===== Records supplied

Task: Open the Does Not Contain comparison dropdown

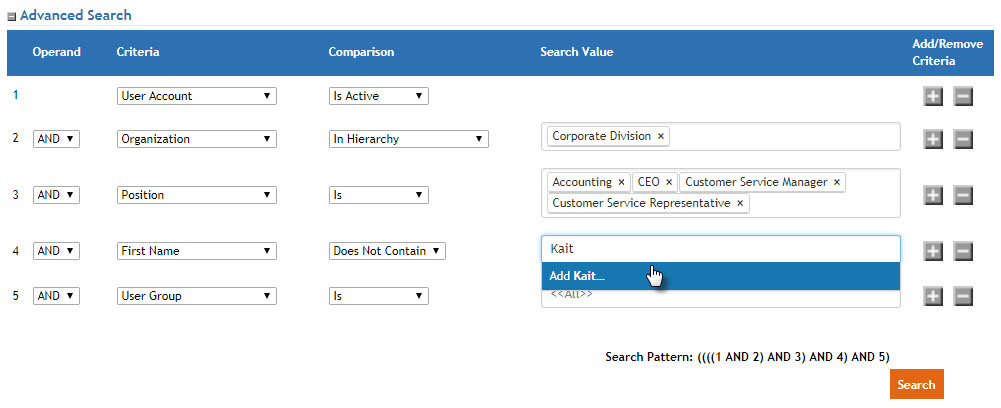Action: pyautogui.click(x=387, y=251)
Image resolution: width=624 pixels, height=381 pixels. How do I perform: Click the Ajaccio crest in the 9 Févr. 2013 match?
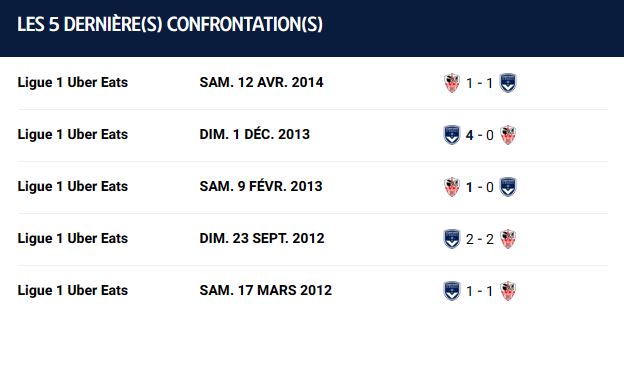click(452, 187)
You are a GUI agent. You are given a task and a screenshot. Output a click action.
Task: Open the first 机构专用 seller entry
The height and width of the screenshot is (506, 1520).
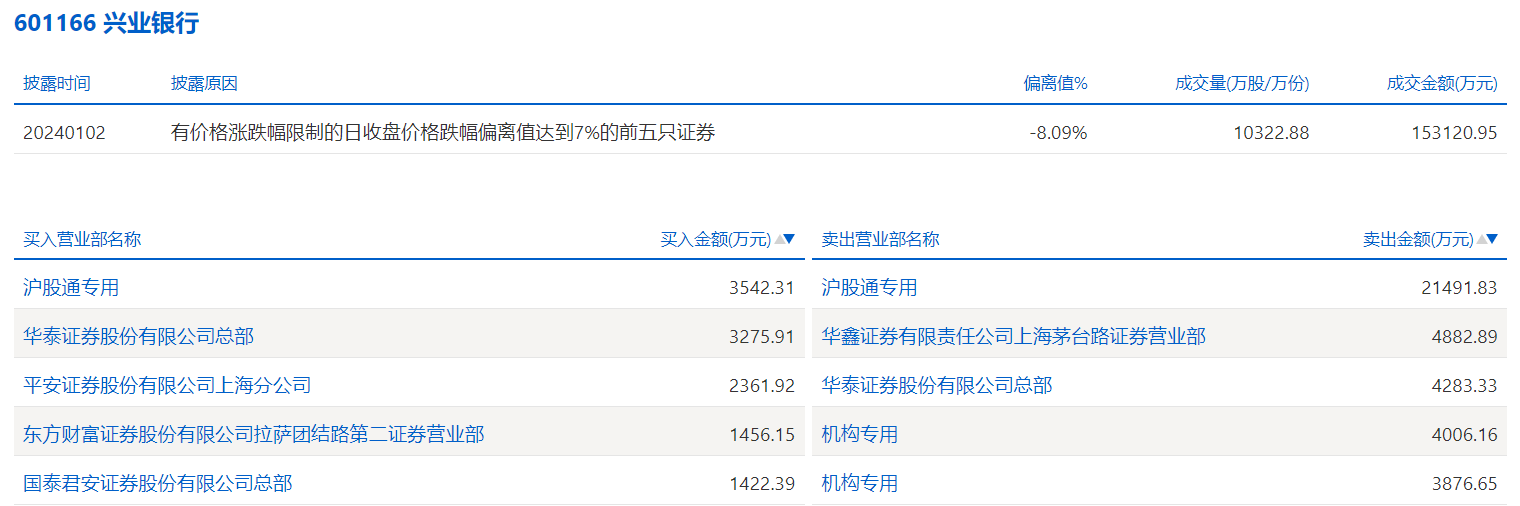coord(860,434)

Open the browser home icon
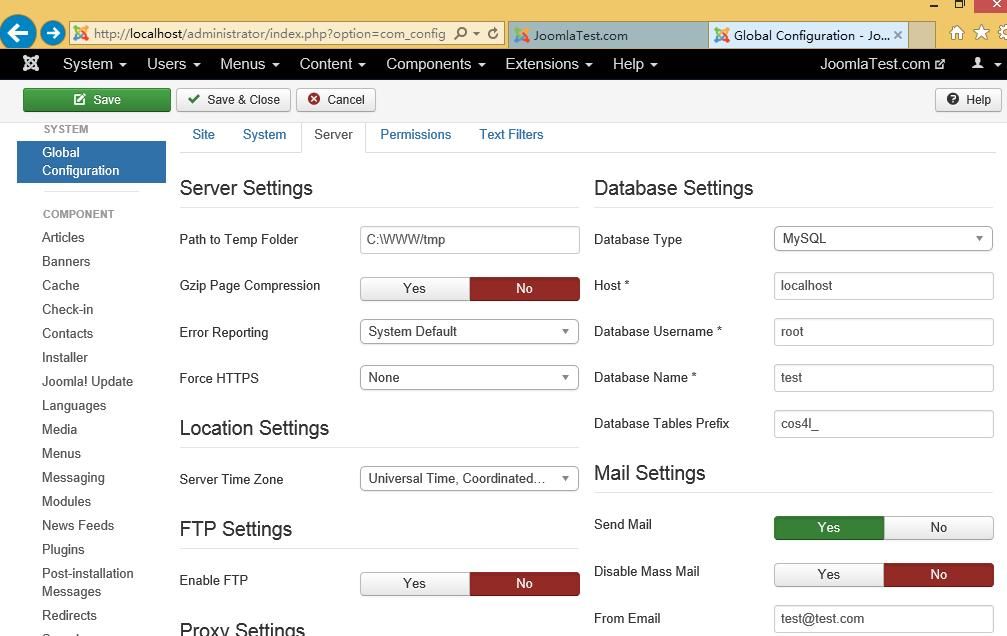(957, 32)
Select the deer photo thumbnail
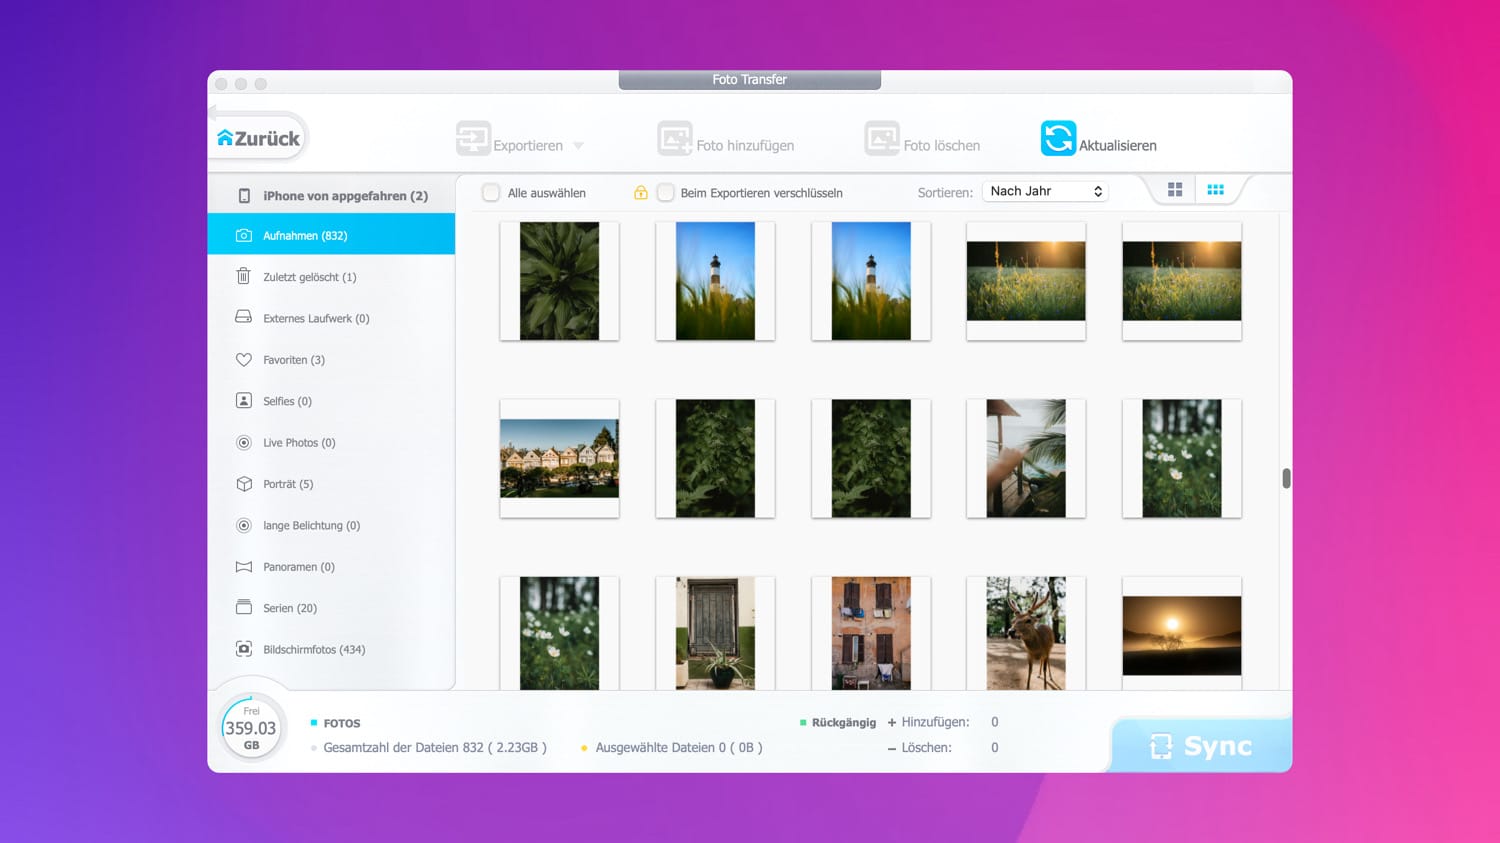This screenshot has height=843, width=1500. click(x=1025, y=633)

==========

Exercise goal: Repeat exactly the lines from the one containing "You are a GUI" through the last line of the records above, both included, and leave out the pictures.

Completed task:
You are a GUI agent. You are given a task and a screenshot. Output a click action.
Task: Open the first 机构专用 seller entry
The height and width of the screenshot is (506, 1520).
coord(860,434)

Open the browser home icon
(957, 32)
Select the deer photo thumbnail
This screenshot has height=843, width=1500. click(x=1025, y=633)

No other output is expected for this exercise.